- AIM OF THE TASK
Your job is to give again, exactly and with no additions, the lines in the records below from the one with "Instruction: Click the fox logo icon" through the one with "Task: Click the", both included. Omit the pictures.

- SUPPLIED INFORMATION
########
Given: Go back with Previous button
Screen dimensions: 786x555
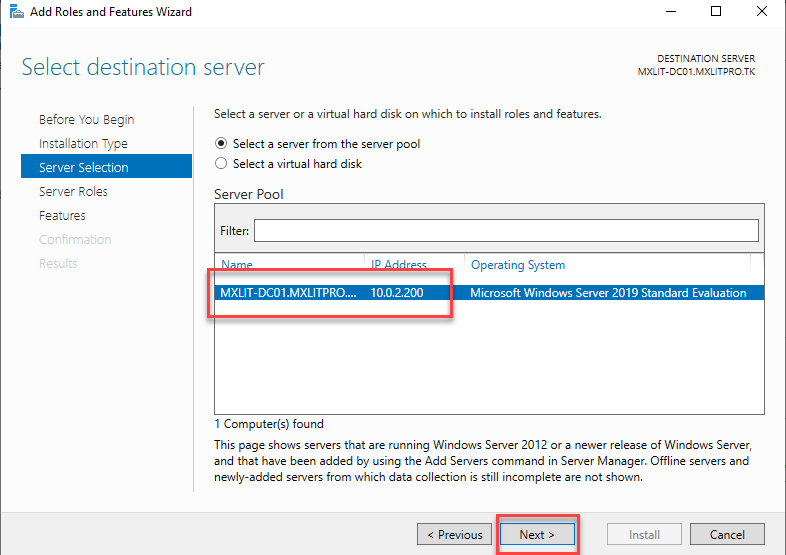Looking at the screenshot, I should pyautogui.click(x=454, y=534).
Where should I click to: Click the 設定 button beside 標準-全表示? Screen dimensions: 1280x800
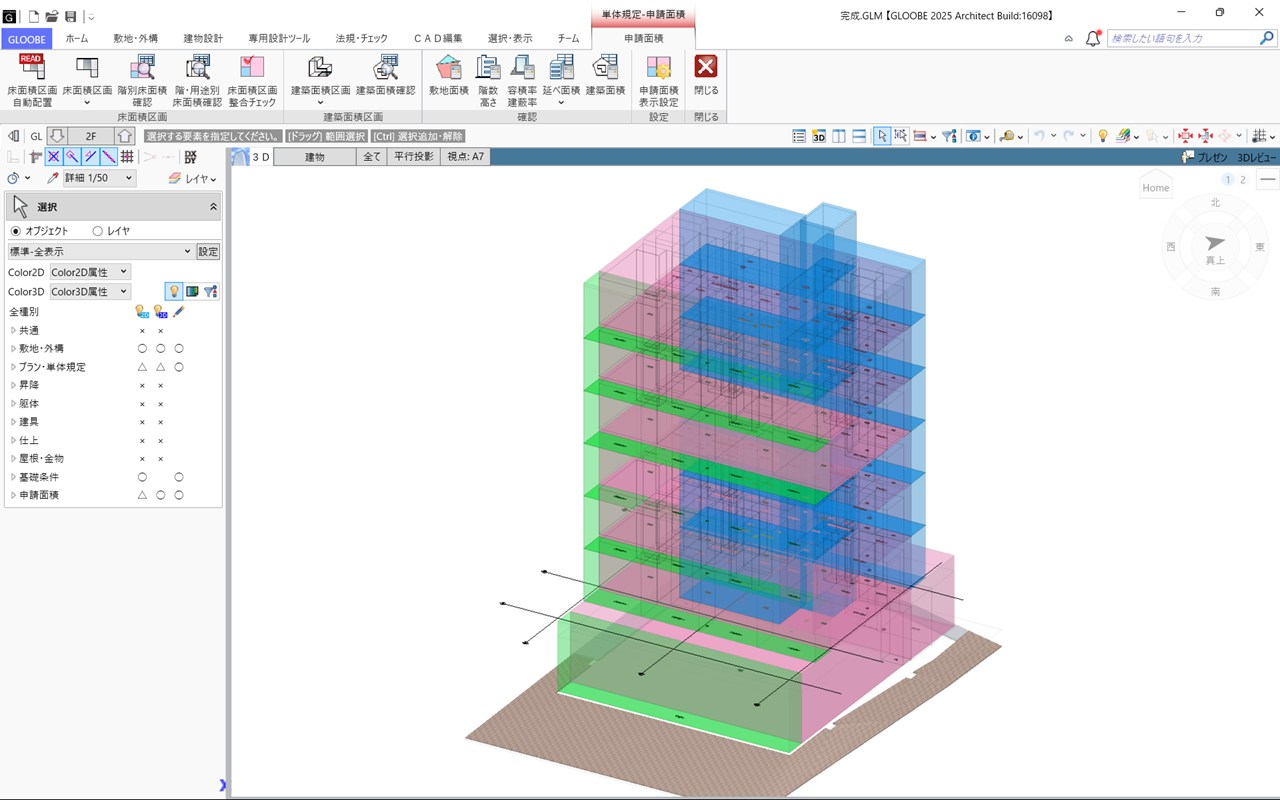pos(207,252)
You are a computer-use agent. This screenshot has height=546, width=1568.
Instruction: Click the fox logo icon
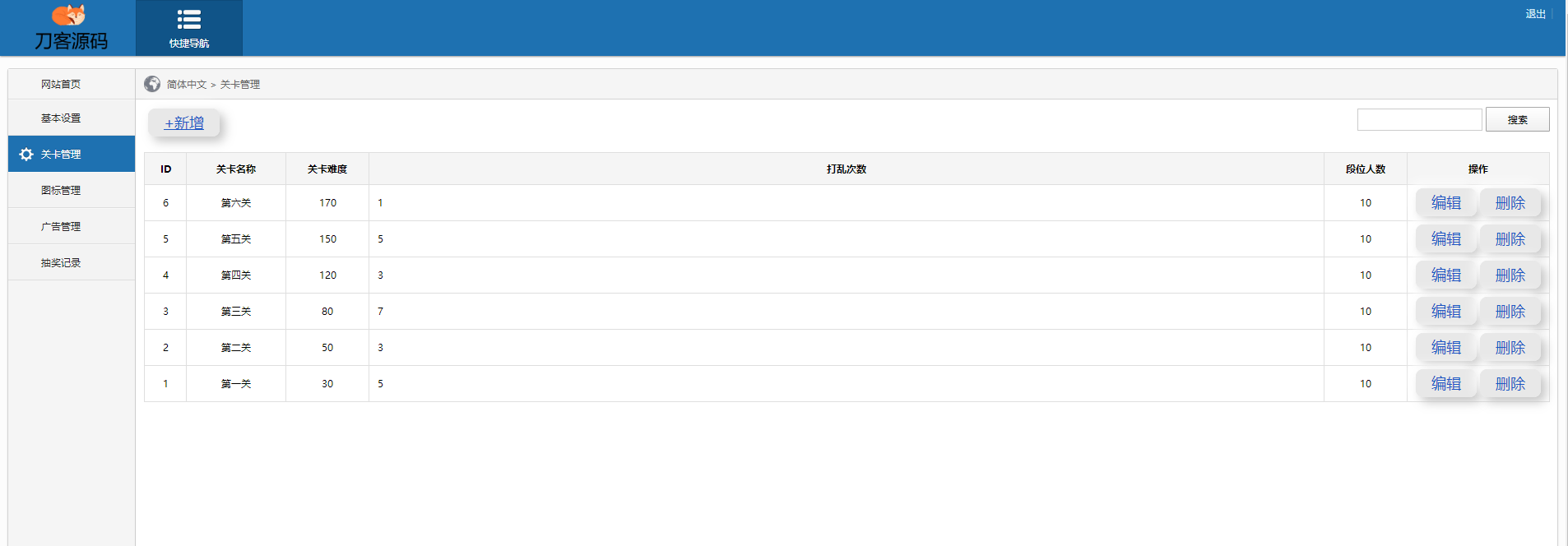[x=69, y=15]
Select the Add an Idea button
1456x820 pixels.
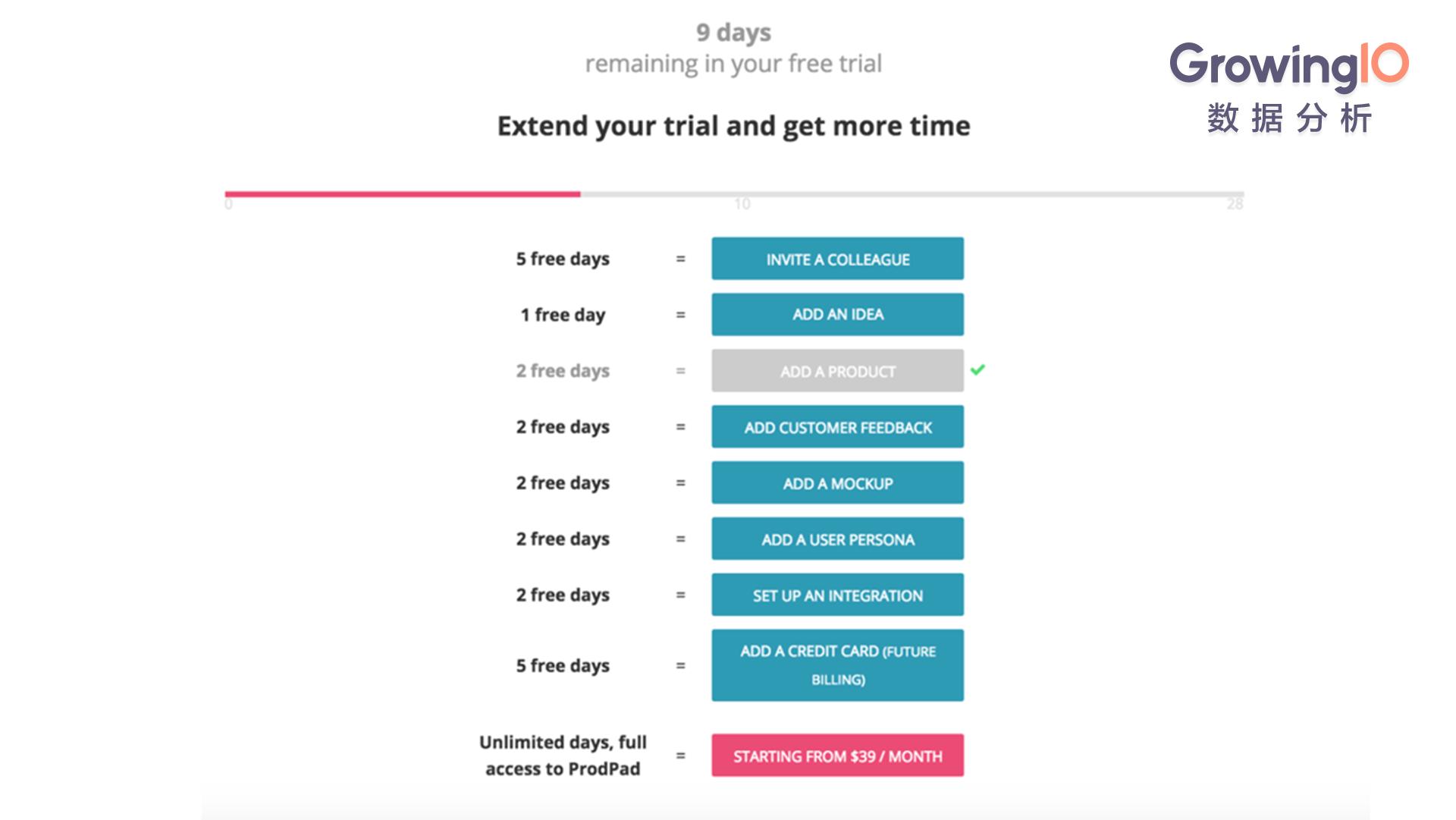[837, 315]
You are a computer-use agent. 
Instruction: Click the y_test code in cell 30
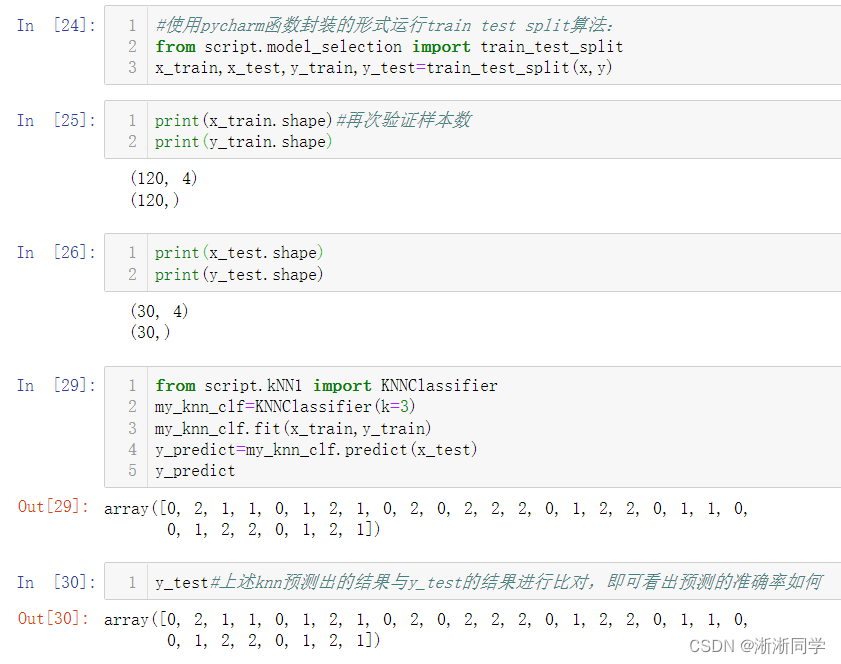(181, 582)
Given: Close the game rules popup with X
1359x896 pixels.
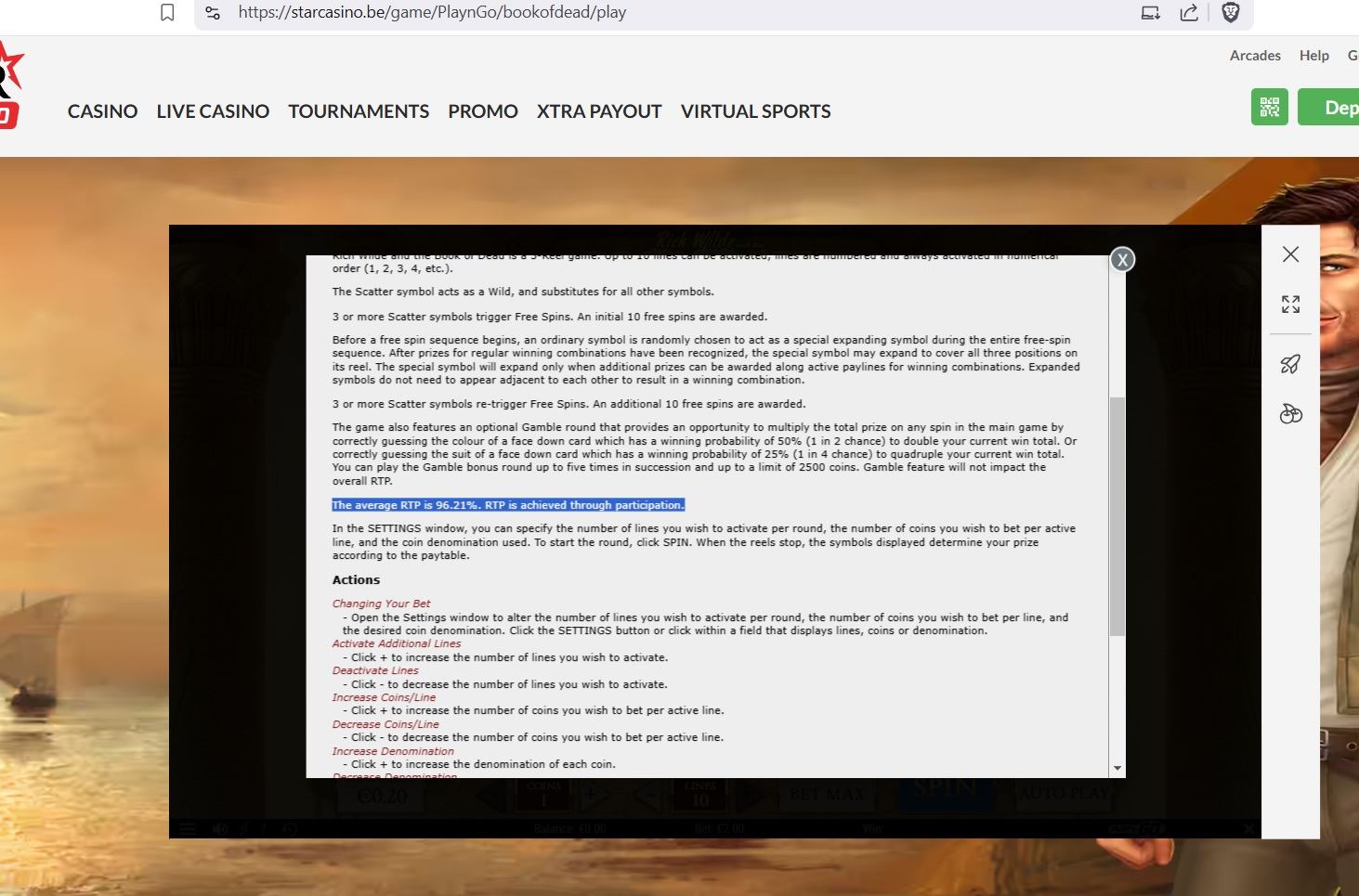Looking at the screenshot, I should tap(1122, 260).
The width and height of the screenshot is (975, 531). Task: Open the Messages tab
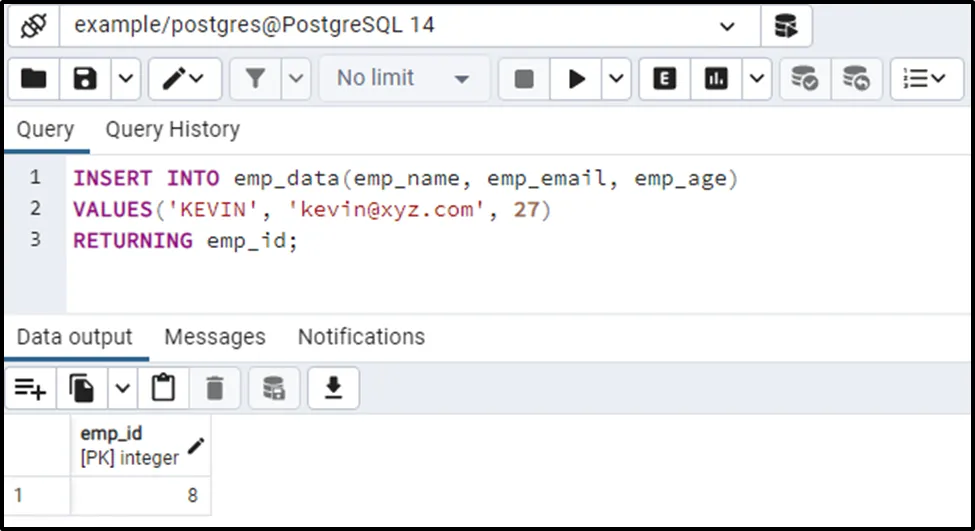coord(215,337)
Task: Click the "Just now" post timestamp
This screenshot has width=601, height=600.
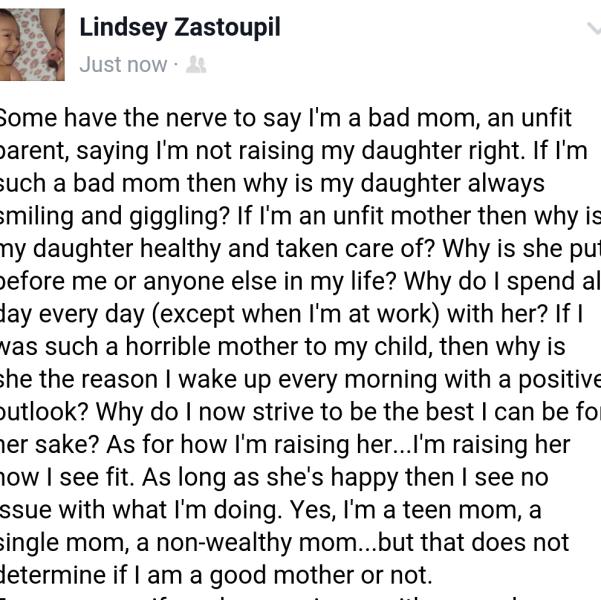Action: click(x=123, y=65)
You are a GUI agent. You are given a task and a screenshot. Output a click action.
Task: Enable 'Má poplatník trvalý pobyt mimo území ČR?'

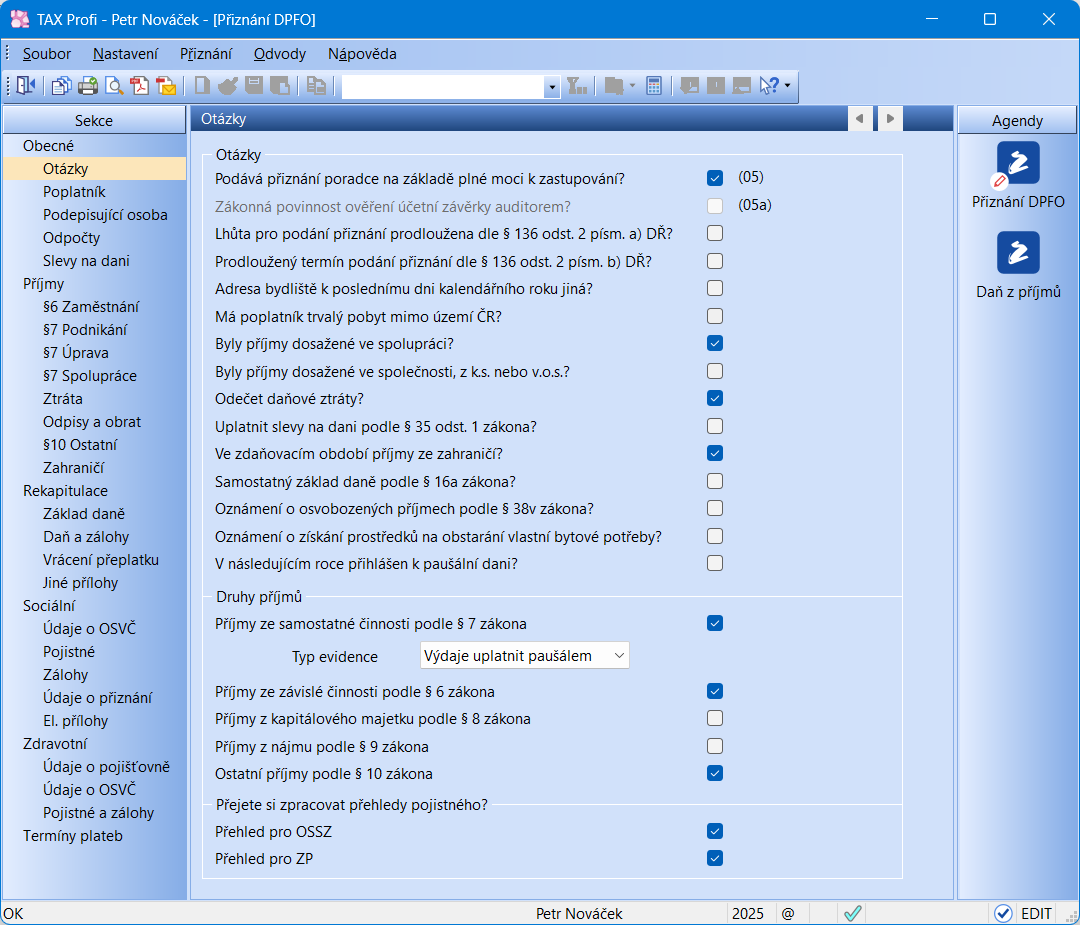715,316
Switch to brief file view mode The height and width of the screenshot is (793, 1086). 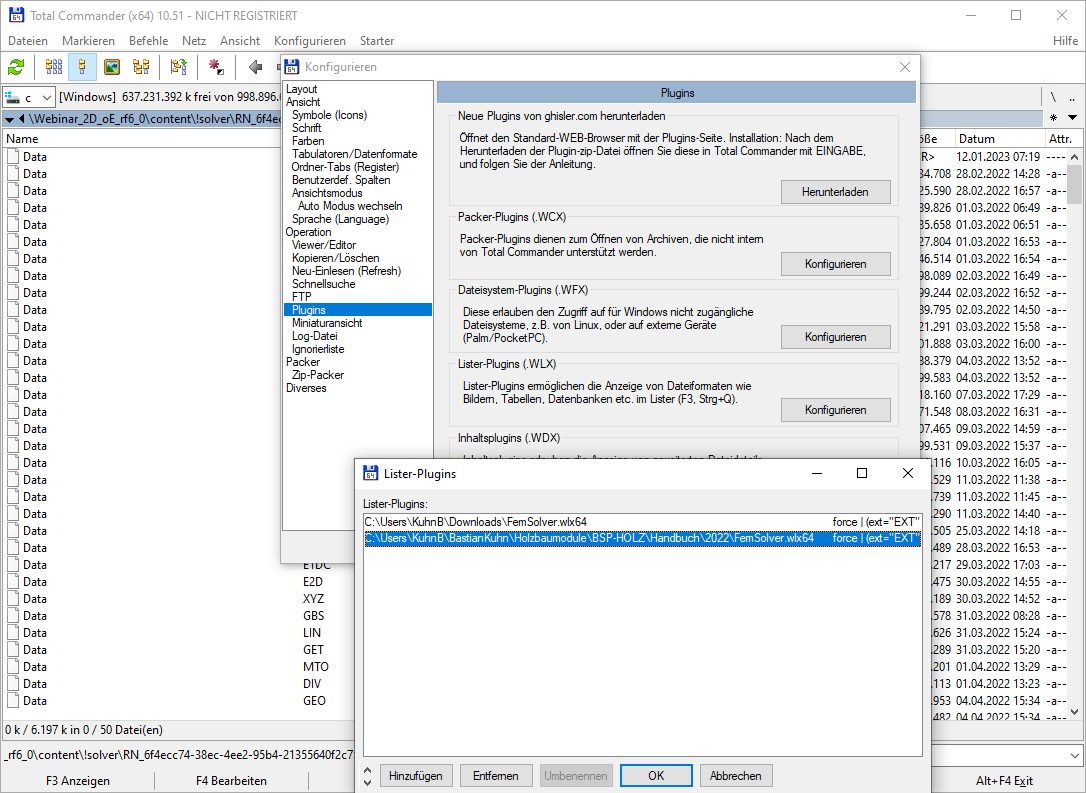click(55, 67)
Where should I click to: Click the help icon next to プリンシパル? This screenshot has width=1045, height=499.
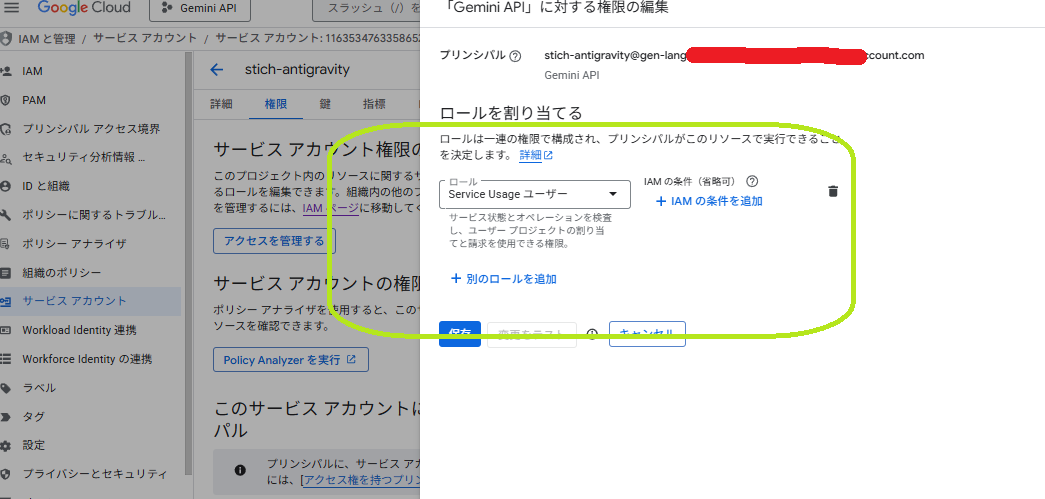click(515, 56)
########
- WORKED SOLUTION
Instruction: Click the fox logo icon
[x=69, y=15]
Select the Add an Idea button
1456x820 pixels.
[837, 315]
You are a computer-use agent. 
Instruction: Click the y_test code in cell 30
(181, 582)
Given: Close the game rules popup with X
1359x896 pixels.
Looking at the screenshot, I should tap(1122, 260).
The width and height of the screenshot is (975, 531). Task: Open the Messages tab
coord(215,337)
Task: Click the "Just now" post timestamp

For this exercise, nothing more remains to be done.